Esta carta, sin embargo, no se escribe solo desde la solemnidad. Tiene también la textura de la vida cotidiana. Está el hombre que odiaba las aceitunas, el que se encerraba en el baño durante una campaña para leer a Góngora, el carnívoro insaciable, el cinéfilo incurable, el padre que obligaba a sus hijos a leer con la esperanza de que la costumbre creara placer. Y, sobre todo, el amigo que aún escucha desde la urna, mientras su hijo, a solas, le susurra en voz baja: "Te equivocas, este diálogo continúa".

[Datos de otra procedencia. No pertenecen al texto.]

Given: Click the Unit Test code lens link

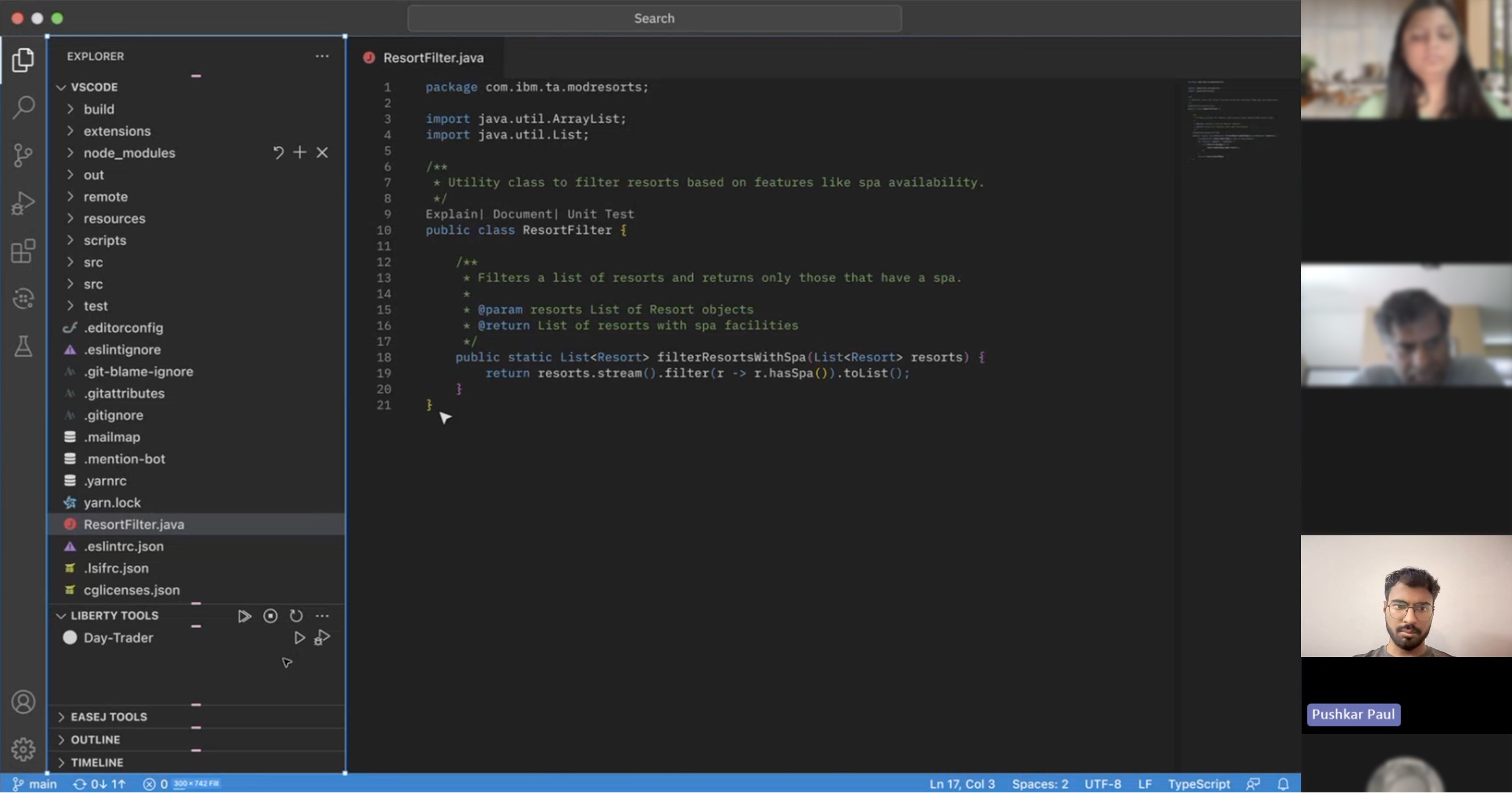Looking at the screenshot, I should tap(600, 214).
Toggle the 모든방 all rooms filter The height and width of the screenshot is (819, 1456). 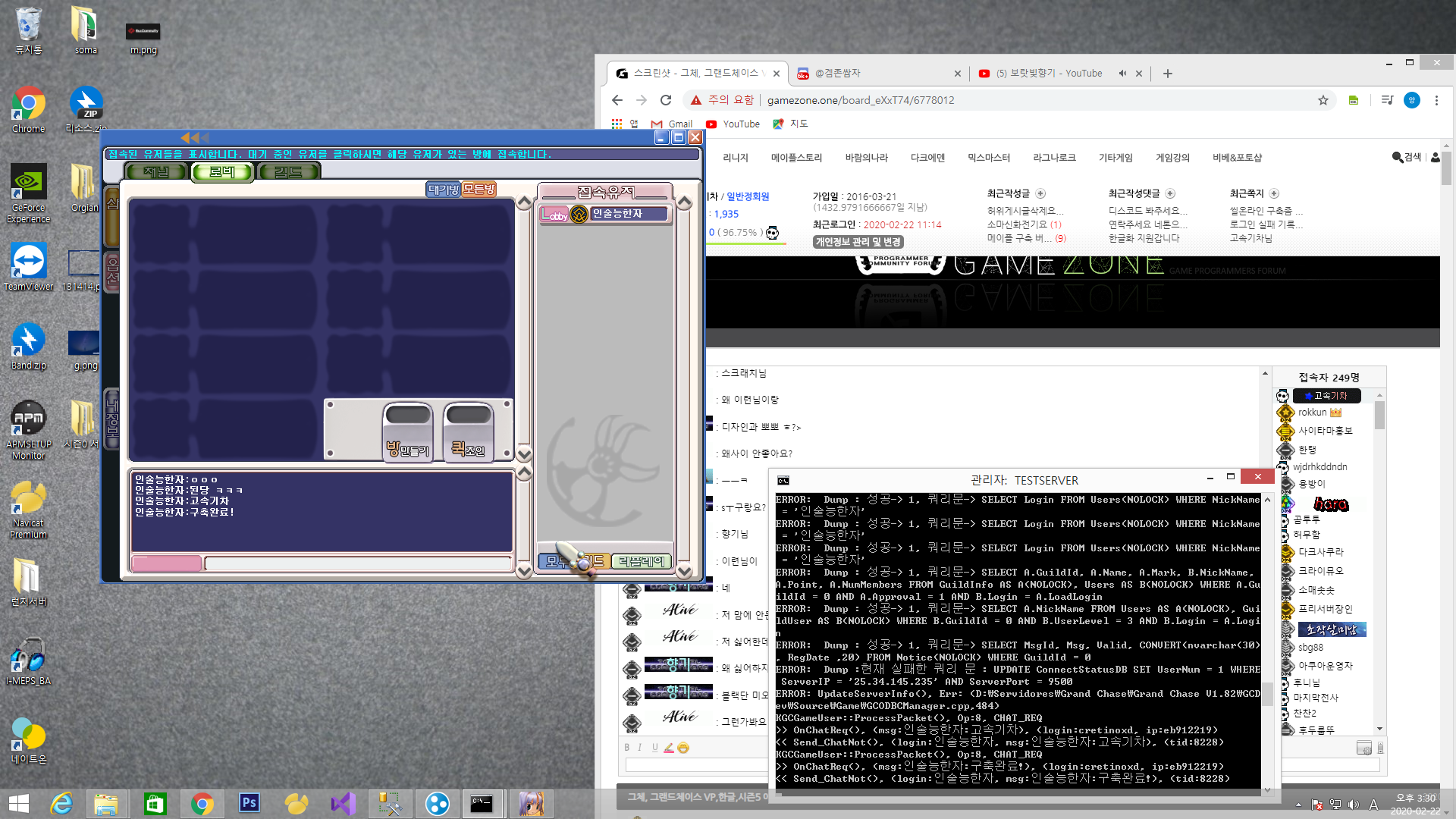click(479, 190)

En los días finales, cuando la muerte ya tocaba a la puerta con el dedo insistente del destino, Vargas Llosa sonrió

El mundo —desde el Líbano hasta la India, desde Madrid hasta Arequipa— despide al Nobel, al intelectual, al dramaturgo, al agitador de conciencias. Pero Álvaro despide al padre, al cómplice de juegos y viajes, al que lloró con emoción mientras escuchaba a Rimbaud poco antes de morir. No lo embalsama con palabras dulces, sino con verdad. Porque así vivió él: incomodando, desafiando, brillando. En los días finales, cuando la muerte ya tocaba a la puerta con el dedo insistente del destino, Vargas Llosa sonrió. Reía con la risa de quien ha vivido sin ahorrar ni un gramo de pasión. "Je me souvenais du rythme, pas des mots", dijo al escuchar Le Bateau ivre. La música quedaba, las palabras se difuminaban. Tal vez esa sea también la clave de su legado: el ritmo de una vida empujada por la belleza, la ironía y la palabra escrita. Ahora, con las cenizas divididas entre dos continentes, Álvaro reconoce el dramatismo que ni siquiera la muerte pudo sofocar. Mientras él lloraba en Lima, su pareja abandonaba la relación sin una despedida. "Todo drama tiene un toque de comedia", parece decir con una mueca cansada.